Work instruction – Print the passage about family and wanderlust between "If I were a" and "around the world.", inclusive, reproducing it word for word.

Text segment –
The Mexican in me knew this skunk was a sign, then. I spent the next 545 miles trying not to interpret it.
If I were a proper Mexican daughter, there wouldn’t have been any frantic driving through the night. I never would have left home in the first place. But wanderlust is a Griest inheritance. My great-great-uncle Jake was a hobo who saw all of America with his legs dangling over the edge of a freight train. Dad won a seat with a U.S. Navy jazz ensemble as soon as he graduated high school and spent 15 years drumming for admirals and presidents on aircraft carriers around the world.
One night, while Dad was performing at a nightclub in Corpus Christi, a beautiful young Tejana walked in. He introduced himself at intermission by accidentally spilling his Coke all over her shoes. He led her backstage and gently wiped them clean. They got married three months later. His next gig was Mardi Gras, and the only way her parents would let her accompany him was as his bride. Tía Benita stayed up all week sewing the white satin dress.
Mom’s family had migrated from the foothills of Tamaulipas, Mexico, to a cattle ranch in South Texas in the late 1800s. Among the ancestral traditions they retained was the one tasking the youngest daughter with eldercare. Tía Alicia was so devoted to Abuela, she never even had a family of her own. So Mom caused an escándalo when she absconded to the Northeast with Dad for eight years before landing a job at IBM back in Corpus. She then broke not only Mexican but American conventions by becoming the family breadwinner while her husband stayed home with their two little girls.
Dad turned us into travelers early, buckling Barbara and me into the seat on the back of his bicycle as soon as we could hold our heads up straight. After school, he would whisk us off to Port Aransas to see the porpoises or to Rockport to climb on the jetties, and every summer, he packed up the van for a road trip to Mesa Verde, the Redwood Forest, or the Grand Tetons with John Denver crooning through the tape deck. When we started developing interests of our own, he always offered to be our chauffeur. He once drove my friend Shea and me 240 miles to a U2 concert—“Achtung Baby” blasting through the speakers—waited in the parking lot for four and a half hours, and then drove us 240 miles home. By the time I reached college, my wanderlust was raging. I majored in the language of the farthest country I could fathom—Russia—and jetted off to Moscow to become a foreign correspondent. Since then, I have explored nearly 50 countries and lived in 15 different cities.
If I thought about it from my (Griest) vantage point, then, it was weirdly appropriate to be eight hours away when Mom called me home. There was nothing Dad loved more than a drive.
Racing into the dark night, though, I felt wholly Elizondo, and regretted every mile.

Material shown –
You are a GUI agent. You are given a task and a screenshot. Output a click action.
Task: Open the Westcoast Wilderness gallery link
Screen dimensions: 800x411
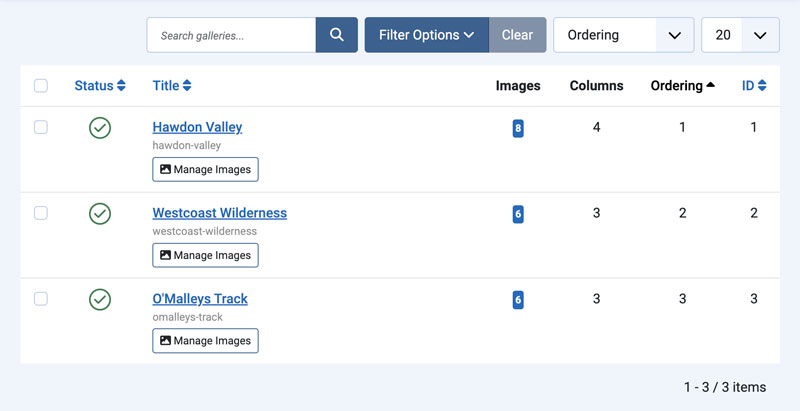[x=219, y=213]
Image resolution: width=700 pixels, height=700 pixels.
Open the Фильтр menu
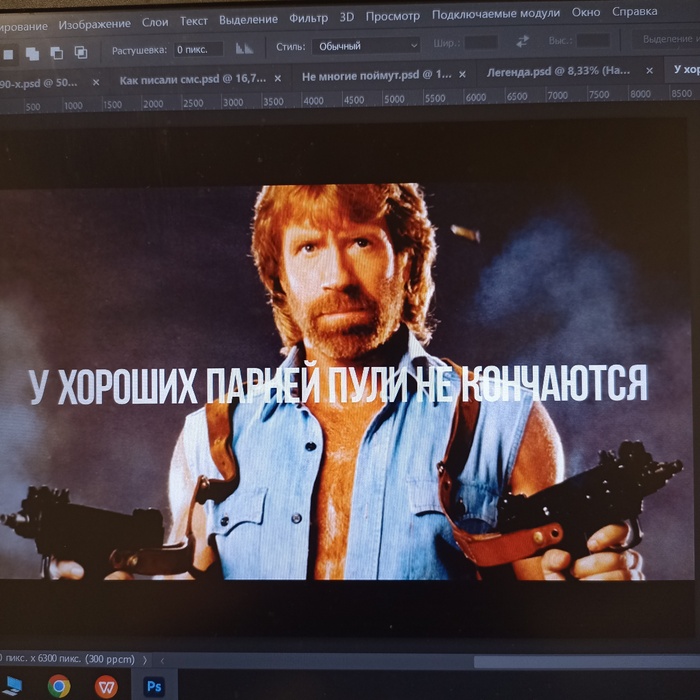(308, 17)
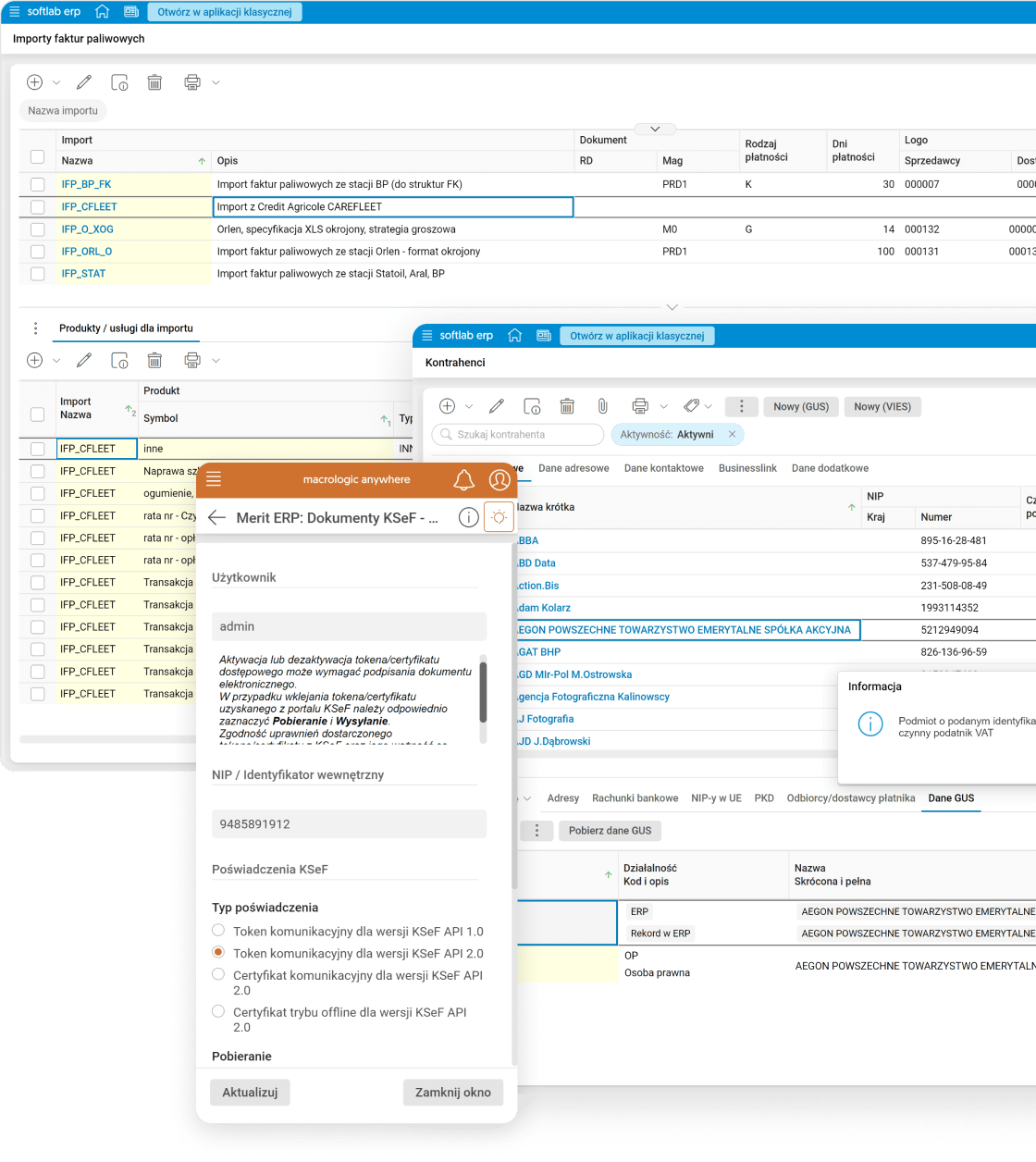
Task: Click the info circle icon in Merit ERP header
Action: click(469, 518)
...
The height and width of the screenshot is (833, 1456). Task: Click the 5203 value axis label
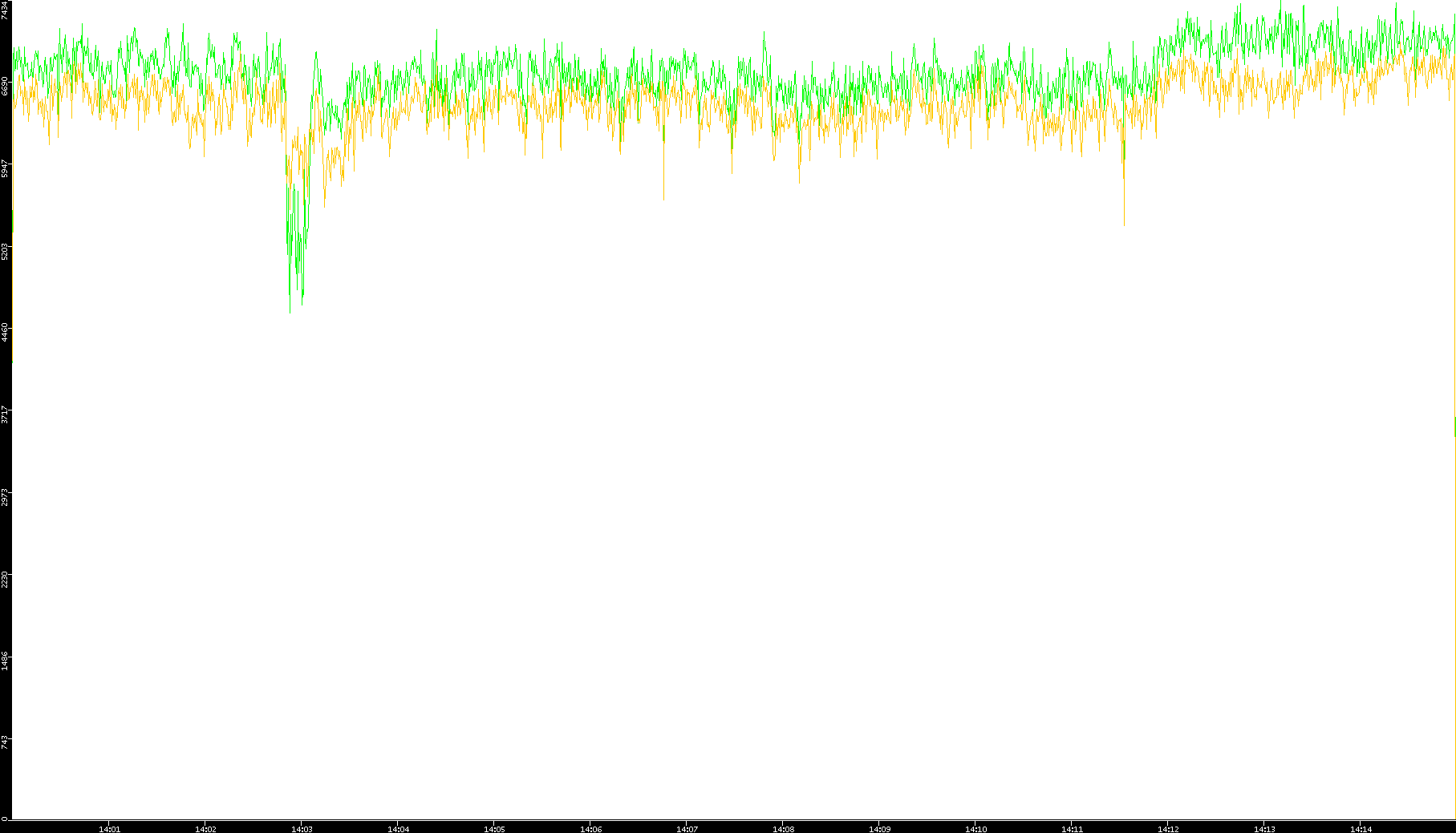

Response for this exercise –
If I were a proper Mexican daughter, there wouldn’t have been any frantic driving through the night. I never would have left home in the first place. But wanderlust is a Griest inheritance. My great-great-uncle Jake was a hobo who saw all of America with his legs dangling over the edge of a freight train. Dad won a seat with a U.S. Navy jazz ensemble as soon as he graduated high school and spent 15 years drumming for admirals and presidents on aircraft carriers around the world.